Giddy

@opt1kz with the caveat that I don’t have any flags on this box so I might be completely wrong, the only useful thing I got from attacking MVC itself was the username but pages can be exploited to give you something more useful. If that makes sense.

Anyone able to drop a hint on bypassing PWSA auth rules? I have a username and pass but stuck…

What error are you getting? I think something on the box has broken as an hour ago I could get “in” through this and now it just says cannot establish a connection to the destination computer.

@TazWake said:
What error are you getting? I think something on the box has broken as an hour ago I could get “in” through this and now it just says cannot establish a connection to the destination computer.

that happened to me earlier today. i had to reset the box in order to make it work.

someone who rooted giddy please pm me!

i am still working user lol. lates see how far i get!

@Marantral said:
I think I know where to start. I just haven’t got a foot hold yet. Think Powershell.

i think that is rabbit whole lol… if it not let me know i though about it as well

Edit: No flags yet, but I now have valid login credentials. This is one of those boxes where if you’re not aware of the existence of a certain technique… You’ll bang your head on the keyboard for hours and get nowhere. There’s no way to guess it unless you’ve already seen it before. Willing to spread the love and give hints. Just PM me.

Ok so noticed the RDP port and that it needs CredSSP have no idea if that a rabbit hole or something found some vulns for it but none seems to work or have errors while compiling if anyone is on user hints would be great

Edit: Never mind. Figured that issue out.

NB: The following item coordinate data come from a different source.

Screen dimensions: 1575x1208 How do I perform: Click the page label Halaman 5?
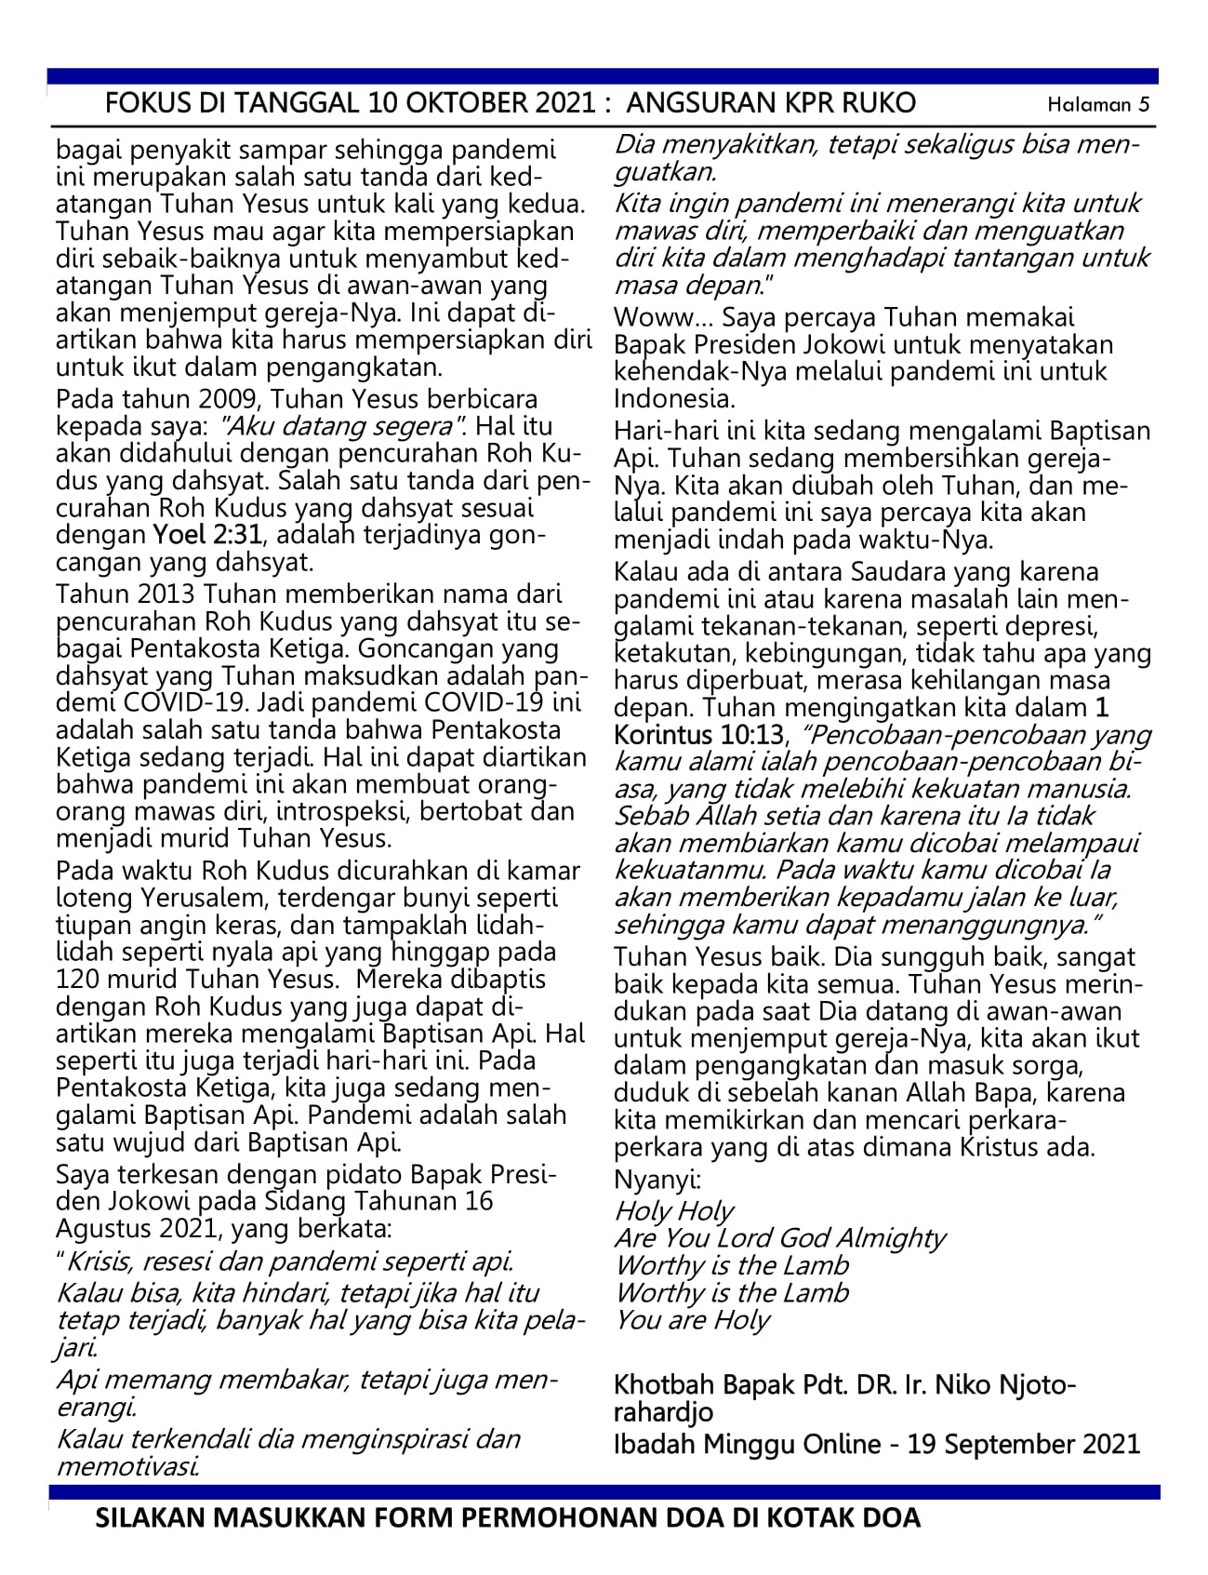(x=1098, y=104)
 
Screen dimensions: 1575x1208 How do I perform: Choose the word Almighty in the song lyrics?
(x=889, y=1238)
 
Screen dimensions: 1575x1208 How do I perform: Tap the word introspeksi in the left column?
(x=341, y=810)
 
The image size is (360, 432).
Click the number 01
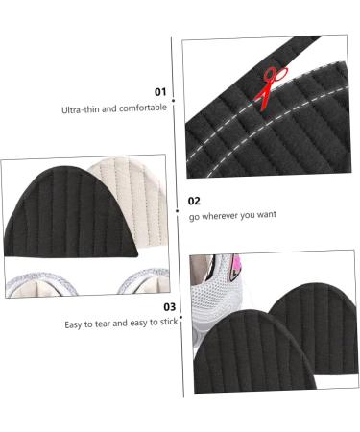click(161, 91)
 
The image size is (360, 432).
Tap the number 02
click(194, 201)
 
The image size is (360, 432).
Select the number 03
click(169, 307)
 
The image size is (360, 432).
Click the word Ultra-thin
click(82, 108)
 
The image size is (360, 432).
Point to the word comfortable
click(142, 108)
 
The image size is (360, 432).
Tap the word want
click(264, 215)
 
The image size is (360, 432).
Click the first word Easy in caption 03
click(74, 324)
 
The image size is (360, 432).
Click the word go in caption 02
click(194, 216)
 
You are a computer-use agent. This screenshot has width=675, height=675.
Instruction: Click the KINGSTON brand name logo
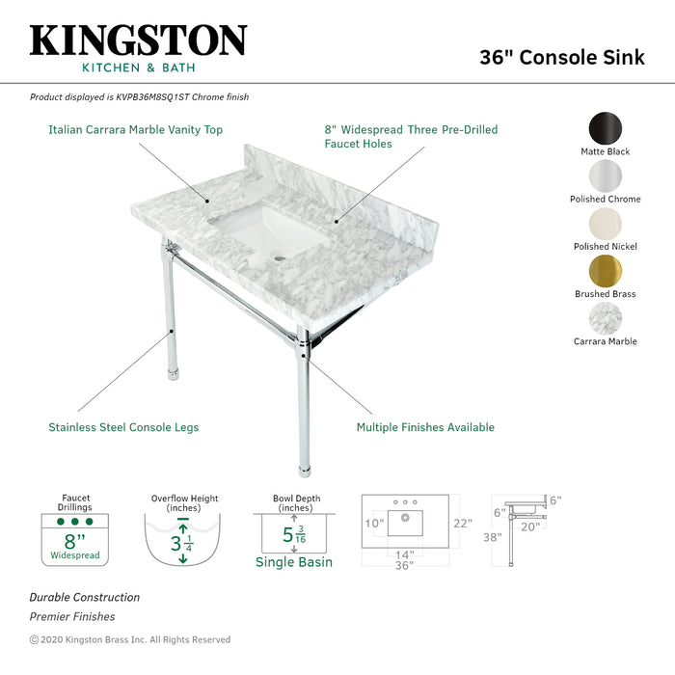(138, 41)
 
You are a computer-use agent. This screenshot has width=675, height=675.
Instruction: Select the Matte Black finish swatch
(605, 129)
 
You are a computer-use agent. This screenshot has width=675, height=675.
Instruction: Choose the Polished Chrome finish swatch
(605, 176)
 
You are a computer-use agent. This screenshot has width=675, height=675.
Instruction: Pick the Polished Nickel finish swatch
(605, 224)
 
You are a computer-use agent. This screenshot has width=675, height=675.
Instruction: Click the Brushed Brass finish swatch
(605, 271)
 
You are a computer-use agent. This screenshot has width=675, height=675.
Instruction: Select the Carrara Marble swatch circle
(605, 318)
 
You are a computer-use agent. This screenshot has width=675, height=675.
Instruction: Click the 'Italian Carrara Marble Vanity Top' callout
(136, 129)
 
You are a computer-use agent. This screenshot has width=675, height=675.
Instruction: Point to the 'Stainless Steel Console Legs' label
(123, 427)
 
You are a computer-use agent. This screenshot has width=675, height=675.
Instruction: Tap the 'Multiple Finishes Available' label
(425, 427)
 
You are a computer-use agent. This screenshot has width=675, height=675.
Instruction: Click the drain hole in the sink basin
(281, 257)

Yo i am trying to log on "’’’'te with credentials from giddy but it is telling me unathorized amean can some one tell me why it is not taking the creds?

Managed to get logged in as s***y via a technique on my Windows box however I can’t get it to work using powershell on linux - anyone know a work around to get it to work on linux?

Any way to bypass/escape constrained mode or am I looking for the wrong thing?

@> @opt1kz said:

Any way to bypass/escape constrained mode or am I looking for the wrong thing?

Also stuck on this…

You can escape that mode using some installed dev tools :wink:
But then there is always the AV and group policies :-/

I wonder if those .b** files are of any interest

Also found a troll on the box

Too many people on the session, I have to wait to create a session.

@seepckoa check you have logged in correctly, sometimes a slightly incorrect use of credentials appears to login but doesn’t login.

I have the right login and the good password I know, there’s too much nobody in the session.

‘S****’ has reached the maximum allowed number of sessions per user. To start a new session, the user must first sign out from another session.

ah - I’d not seen that error. Nightmare.